Provided records:
====

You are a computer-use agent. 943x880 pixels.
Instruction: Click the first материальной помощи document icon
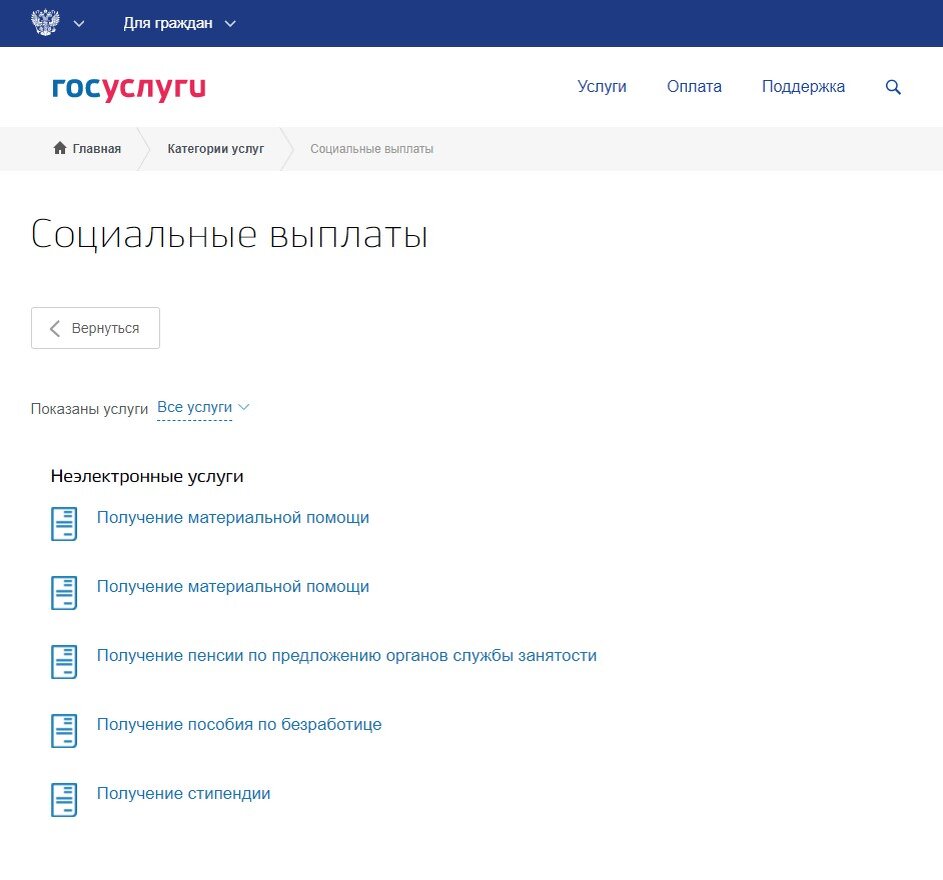pos(63,523)
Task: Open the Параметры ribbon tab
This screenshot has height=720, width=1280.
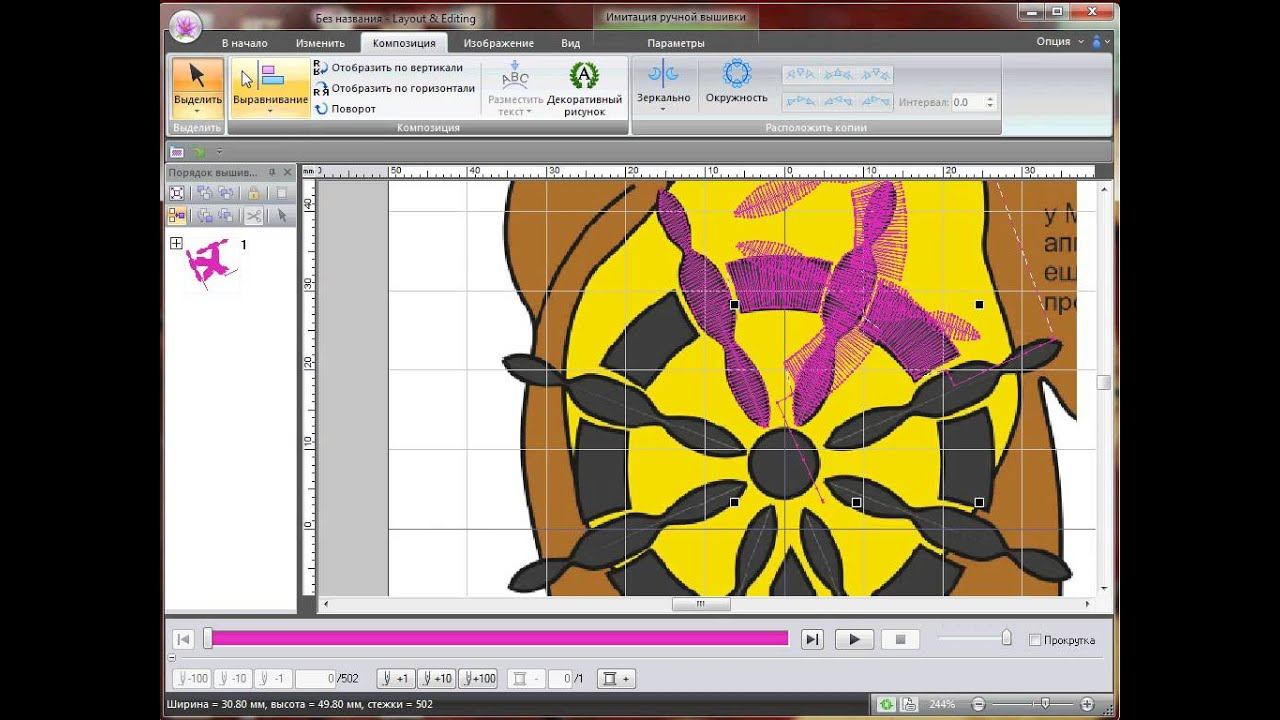Action: [675, 43]
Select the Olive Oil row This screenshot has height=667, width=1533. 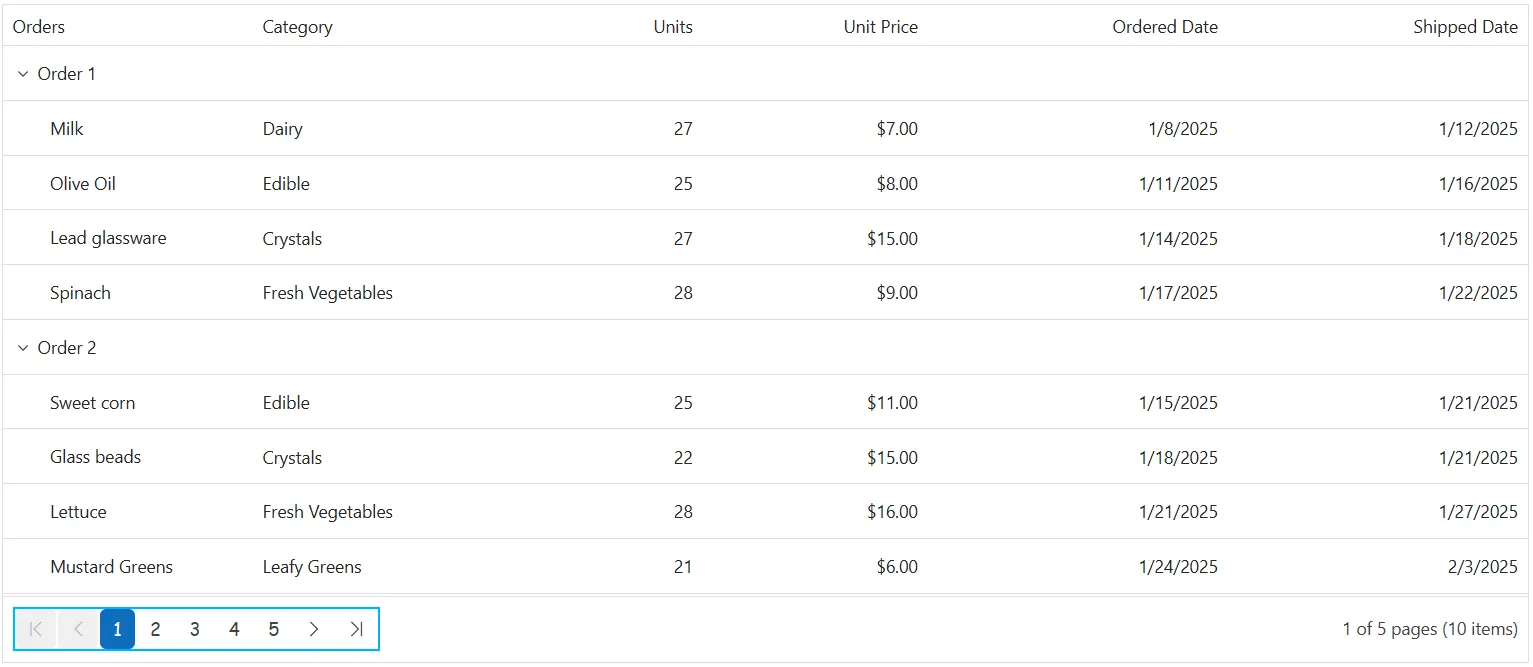click(x=765, y=183)
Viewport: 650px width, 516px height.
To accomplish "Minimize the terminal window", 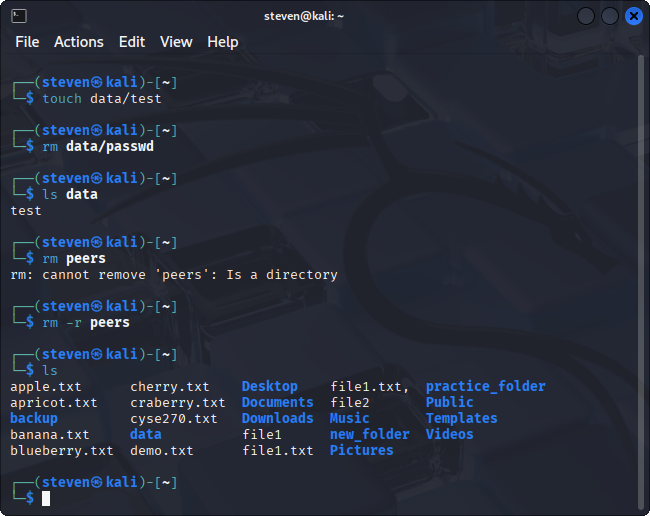I will coord(587,16).
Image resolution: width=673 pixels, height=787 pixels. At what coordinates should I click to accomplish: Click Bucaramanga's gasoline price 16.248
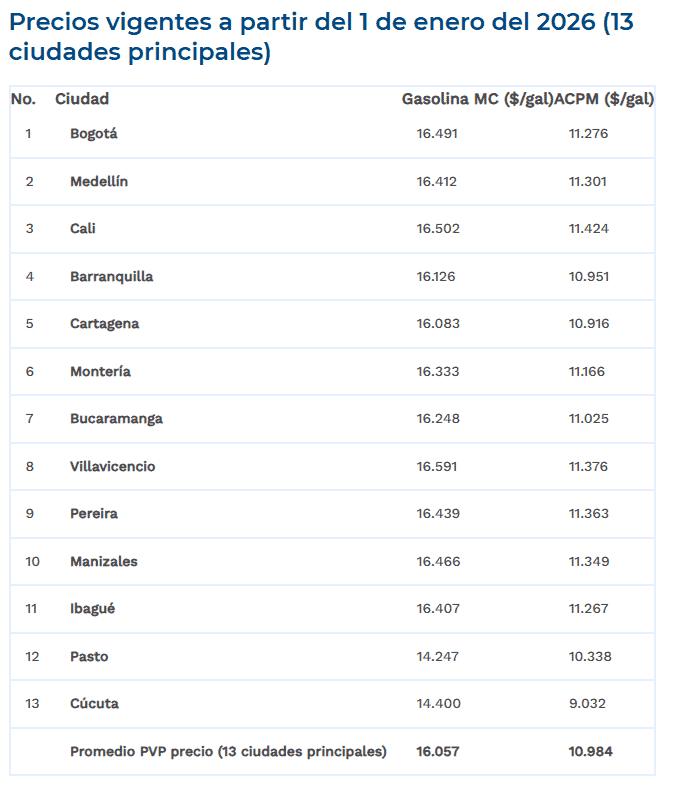[x=438, y=419]
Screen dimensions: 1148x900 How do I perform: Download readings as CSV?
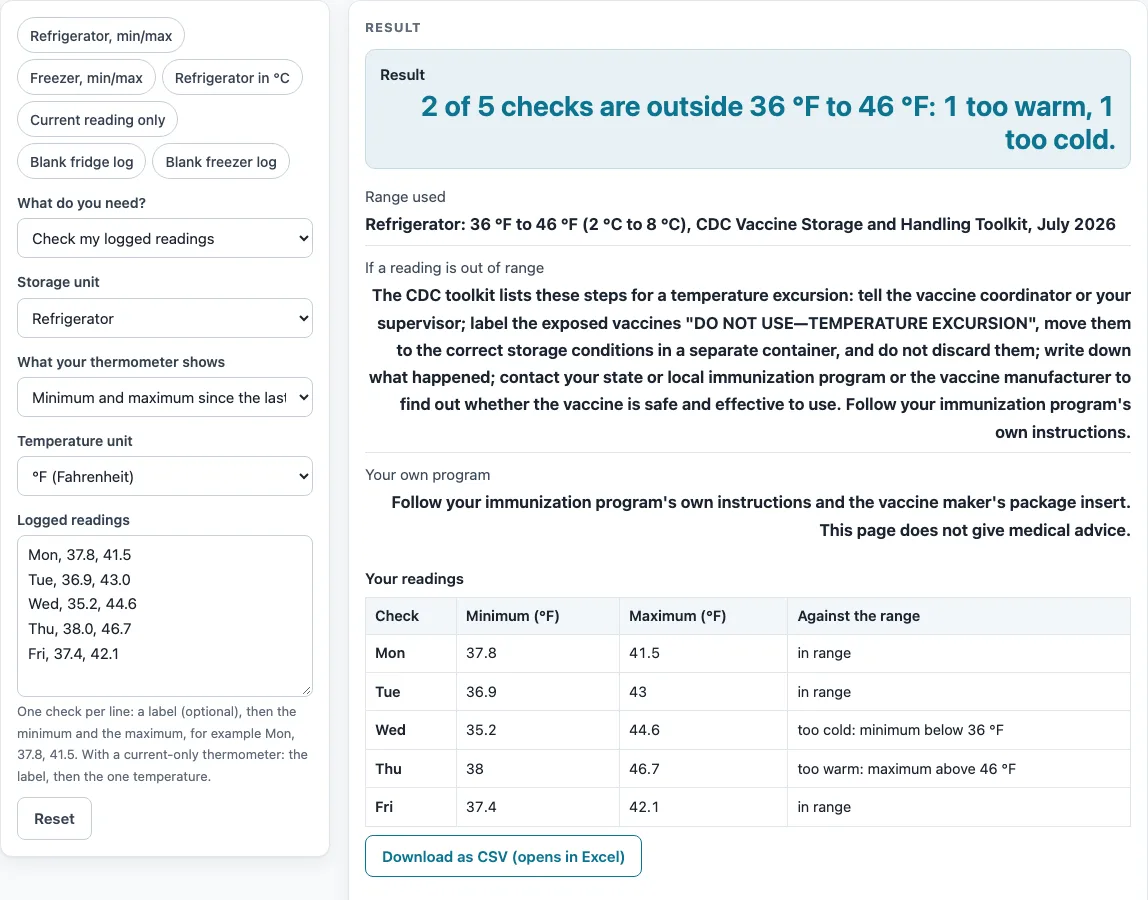pyautogui.click(x=503, y=857)
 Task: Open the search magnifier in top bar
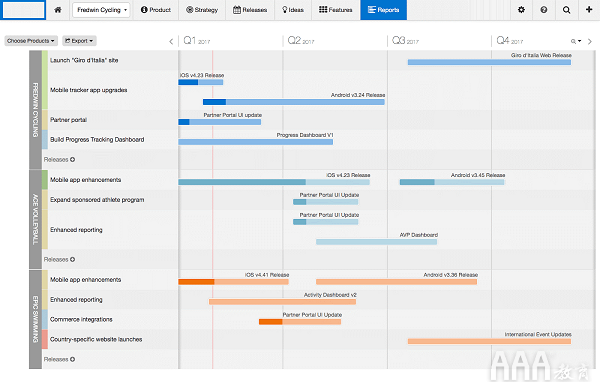pyautogui.click(x=566, y=10)
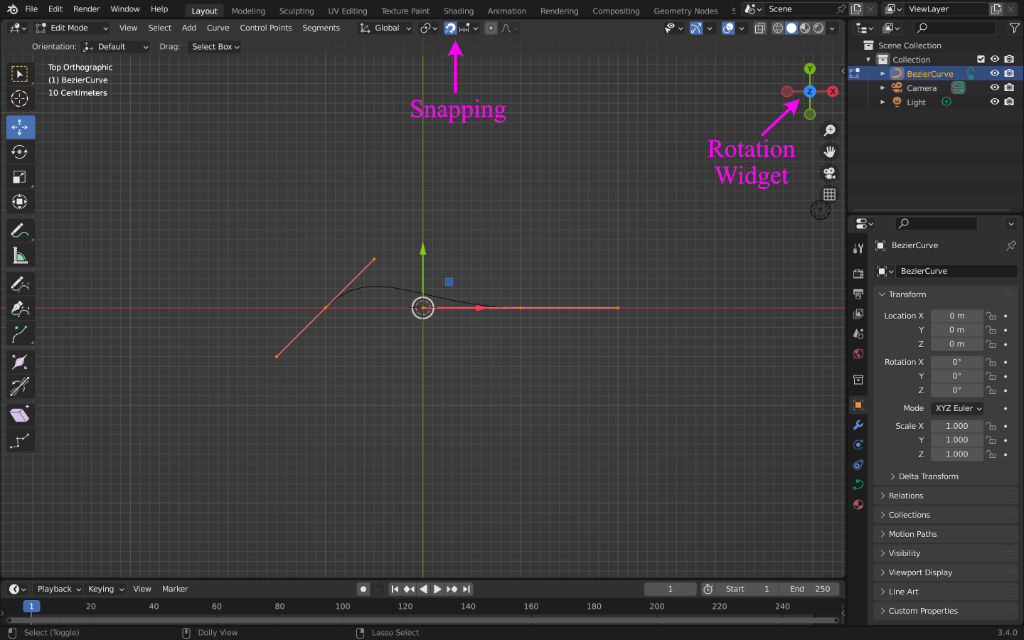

====

Task to complete: After locating the line that holds "Screen dimensions: 1148x900", output exactly the lines from it through the last line of the material above, inclusive, without pictures.

Expected output:
Screen dimensions: 1148x900 How do I perform: Download readings as CSV?
pyautogui.click(x=503, y=857)
 Task: Open the search magnifier in top bar
pyautogui.click(x=566, y=10)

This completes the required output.